# THE PROBLEM
Beginning with the first line of the data below, set down each line exactly through the line that contains "Task: Click the blue button at bottom right".

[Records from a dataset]
┄┄┄┄┄┄
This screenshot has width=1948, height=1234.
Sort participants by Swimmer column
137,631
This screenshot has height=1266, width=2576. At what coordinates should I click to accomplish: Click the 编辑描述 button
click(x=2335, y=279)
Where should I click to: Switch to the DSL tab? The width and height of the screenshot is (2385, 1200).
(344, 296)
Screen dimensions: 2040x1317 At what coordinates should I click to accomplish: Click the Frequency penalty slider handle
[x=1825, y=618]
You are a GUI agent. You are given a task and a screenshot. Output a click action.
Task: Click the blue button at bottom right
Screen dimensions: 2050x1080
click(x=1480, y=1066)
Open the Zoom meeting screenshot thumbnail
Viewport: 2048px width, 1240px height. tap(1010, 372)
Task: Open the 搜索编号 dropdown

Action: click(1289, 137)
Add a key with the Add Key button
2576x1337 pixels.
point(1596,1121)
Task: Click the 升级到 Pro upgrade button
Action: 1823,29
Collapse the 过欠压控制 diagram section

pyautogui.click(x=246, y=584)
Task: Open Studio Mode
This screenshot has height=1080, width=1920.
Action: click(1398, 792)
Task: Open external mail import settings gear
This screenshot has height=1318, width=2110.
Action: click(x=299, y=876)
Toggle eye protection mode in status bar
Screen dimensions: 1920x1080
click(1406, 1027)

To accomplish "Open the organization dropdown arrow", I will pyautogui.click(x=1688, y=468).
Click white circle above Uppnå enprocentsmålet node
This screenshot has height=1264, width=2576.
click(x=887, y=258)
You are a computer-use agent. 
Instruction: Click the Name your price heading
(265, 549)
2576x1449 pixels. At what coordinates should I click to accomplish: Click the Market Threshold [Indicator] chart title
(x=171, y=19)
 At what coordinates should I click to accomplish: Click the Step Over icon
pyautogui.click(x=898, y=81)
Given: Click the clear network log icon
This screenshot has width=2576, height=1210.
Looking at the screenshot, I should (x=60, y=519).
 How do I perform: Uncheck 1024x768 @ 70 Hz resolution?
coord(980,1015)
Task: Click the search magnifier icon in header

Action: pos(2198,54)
┄┄┄┄┄┄
# ANSWER BOX
This screenshot has width=1948, height=1234.
Sort participants by Swimmer column
137,631
This screenshot has height=1266, width=2576. At what coordinates should I click to accomplish: Click the 编辑描述 button
click(x=2335, y=279)
Where should I click to: Switch to the DSL tab? The width and height of the screenshot is (2385, 1200).
(344, 296)
Screen dimensions: 2040x1317 At what coordinates should I click to accomplish: Click the Frequency penalty slider handle
[x=1825, y=618]
You are a GUI agent. You are given a task and a screenshot. Output a click action.
Task: Click the blue button at bottom right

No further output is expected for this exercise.